(Collected data entries)
----
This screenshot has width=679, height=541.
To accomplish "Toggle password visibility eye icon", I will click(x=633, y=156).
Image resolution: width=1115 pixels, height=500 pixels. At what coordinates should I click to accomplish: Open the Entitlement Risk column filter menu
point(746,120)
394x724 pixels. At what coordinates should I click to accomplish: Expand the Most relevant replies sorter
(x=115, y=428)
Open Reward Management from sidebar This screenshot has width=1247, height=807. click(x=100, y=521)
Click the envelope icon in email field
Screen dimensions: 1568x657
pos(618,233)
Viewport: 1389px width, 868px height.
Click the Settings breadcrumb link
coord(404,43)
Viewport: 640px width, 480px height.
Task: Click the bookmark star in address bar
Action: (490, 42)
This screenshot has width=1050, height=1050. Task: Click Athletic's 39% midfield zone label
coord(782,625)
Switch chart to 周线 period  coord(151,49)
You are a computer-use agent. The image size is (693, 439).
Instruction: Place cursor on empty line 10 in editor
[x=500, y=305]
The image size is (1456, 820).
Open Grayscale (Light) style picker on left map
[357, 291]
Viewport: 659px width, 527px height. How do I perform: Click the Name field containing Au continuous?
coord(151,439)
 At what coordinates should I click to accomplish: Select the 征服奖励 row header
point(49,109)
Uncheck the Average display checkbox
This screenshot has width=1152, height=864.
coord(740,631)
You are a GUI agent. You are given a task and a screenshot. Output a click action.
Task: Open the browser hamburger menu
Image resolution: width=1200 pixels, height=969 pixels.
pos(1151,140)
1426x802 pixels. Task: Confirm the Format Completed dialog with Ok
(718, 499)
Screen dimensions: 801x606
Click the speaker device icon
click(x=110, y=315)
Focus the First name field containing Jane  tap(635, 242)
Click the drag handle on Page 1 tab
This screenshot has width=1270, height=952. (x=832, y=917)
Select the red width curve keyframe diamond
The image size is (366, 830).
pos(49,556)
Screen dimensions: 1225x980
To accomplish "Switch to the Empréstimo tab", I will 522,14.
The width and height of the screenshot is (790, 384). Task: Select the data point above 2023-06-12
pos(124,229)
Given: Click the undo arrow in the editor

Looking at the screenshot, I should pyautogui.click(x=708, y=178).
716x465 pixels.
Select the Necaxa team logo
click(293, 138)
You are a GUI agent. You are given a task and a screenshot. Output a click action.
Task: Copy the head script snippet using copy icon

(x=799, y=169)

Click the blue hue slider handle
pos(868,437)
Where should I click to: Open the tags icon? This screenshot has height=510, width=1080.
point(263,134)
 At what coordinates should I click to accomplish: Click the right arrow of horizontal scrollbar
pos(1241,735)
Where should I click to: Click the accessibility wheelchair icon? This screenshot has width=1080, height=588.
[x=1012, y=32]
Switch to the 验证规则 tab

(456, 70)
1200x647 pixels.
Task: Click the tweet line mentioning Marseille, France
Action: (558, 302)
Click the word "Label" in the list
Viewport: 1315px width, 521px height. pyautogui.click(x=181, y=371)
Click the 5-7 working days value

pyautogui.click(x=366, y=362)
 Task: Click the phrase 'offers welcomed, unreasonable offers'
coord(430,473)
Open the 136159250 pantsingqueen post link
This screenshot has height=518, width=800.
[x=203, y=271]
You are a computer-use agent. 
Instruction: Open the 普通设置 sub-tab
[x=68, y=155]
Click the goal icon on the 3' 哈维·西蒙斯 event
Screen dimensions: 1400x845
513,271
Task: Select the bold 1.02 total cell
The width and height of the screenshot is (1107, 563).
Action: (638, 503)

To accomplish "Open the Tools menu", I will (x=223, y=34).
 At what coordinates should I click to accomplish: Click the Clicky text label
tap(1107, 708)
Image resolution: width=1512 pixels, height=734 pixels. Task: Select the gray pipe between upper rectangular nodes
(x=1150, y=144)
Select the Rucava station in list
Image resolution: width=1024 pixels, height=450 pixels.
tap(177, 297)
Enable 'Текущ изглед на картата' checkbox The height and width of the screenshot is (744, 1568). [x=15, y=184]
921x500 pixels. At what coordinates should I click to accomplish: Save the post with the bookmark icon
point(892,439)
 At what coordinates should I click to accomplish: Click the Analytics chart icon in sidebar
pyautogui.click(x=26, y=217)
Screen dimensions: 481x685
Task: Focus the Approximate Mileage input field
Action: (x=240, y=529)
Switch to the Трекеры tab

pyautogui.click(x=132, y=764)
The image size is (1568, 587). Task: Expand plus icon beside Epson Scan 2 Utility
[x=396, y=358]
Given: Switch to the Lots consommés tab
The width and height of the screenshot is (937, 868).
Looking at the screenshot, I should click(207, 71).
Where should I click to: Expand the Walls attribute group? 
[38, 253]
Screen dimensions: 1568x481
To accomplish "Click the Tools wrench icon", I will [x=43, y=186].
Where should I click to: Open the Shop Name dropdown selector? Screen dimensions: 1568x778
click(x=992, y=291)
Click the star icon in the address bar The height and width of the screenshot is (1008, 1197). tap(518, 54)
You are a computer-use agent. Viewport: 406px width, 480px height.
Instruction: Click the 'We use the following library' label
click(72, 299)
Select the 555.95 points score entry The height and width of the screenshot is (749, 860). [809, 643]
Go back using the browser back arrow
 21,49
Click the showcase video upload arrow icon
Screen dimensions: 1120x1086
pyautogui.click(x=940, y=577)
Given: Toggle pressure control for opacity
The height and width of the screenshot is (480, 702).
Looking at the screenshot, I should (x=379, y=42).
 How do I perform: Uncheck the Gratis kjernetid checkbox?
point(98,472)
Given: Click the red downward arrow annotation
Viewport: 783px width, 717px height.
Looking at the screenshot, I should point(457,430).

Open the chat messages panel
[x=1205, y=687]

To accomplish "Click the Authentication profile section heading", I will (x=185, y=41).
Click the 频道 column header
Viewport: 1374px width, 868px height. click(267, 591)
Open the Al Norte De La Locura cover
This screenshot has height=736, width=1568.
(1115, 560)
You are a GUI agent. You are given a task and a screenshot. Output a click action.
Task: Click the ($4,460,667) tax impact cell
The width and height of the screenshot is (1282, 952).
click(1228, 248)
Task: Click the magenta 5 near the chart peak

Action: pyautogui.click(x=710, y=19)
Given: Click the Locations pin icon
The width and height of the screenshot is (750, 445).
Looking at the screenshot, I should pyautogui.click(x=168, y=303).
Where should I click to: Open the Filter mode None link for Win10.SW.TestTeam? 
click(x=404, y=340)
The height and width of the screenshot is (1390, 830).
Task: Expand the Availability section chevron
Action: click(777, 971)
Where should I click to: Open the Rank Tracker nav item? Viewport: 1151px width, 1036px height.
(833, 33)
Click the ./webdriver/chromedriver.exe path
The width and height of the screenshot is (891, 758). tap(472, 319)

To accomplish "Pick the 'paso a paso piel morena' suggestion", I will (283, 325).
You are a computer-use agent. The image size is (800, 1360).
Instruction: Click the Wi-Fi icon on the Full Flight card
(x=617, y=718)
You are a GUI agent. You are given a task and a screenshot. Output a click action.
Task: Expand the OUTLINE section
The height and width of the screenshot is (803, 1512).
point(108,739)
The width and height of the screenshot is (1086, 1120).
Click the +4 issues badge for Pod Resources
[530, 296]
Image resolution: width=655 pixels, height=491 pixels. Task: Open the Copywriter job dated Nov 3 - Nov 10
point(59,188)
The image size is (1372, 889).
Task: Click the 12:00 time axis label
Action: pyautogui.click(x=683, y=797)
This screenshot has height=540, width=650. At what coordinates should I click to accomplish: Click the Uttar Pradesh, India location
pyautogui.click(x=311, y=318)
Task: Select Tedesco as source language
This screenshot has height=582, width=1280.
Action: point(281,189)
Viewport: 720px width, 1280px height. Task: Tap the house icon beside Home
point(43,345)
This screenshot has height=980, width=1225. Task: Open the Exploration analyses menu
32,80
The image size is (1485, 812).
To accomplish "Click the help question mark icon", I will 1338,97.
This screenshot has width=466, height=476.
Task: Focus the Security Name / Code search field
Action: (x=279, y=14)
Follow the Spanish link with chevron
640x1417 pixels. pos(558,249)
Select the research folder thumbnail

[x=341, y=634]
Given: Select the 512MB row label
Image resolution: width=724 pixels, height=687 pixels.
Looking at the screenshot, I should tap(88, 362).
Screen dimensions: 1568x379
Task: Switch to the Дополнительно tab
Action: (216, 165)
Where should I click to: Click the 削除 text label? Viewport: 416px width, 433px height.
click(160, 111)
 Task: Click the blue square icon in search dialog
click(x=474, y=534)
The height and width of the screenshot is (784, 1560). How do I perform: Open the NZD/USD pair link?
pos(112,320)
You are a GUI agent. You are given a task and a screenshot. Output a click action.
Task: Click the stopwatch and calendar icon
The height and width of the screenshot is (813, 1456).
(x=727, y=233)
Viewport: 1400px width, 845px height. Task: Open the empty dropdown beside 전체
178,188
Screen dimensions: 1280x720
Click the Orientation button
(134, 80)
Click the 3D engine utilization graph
----
What the answer needs is every line from the data above with "Toggle" in it.

To accomplish "Toggle password visibility eye icon", I will click(x=633, y=156).
Given: Toggle pressure control for opacity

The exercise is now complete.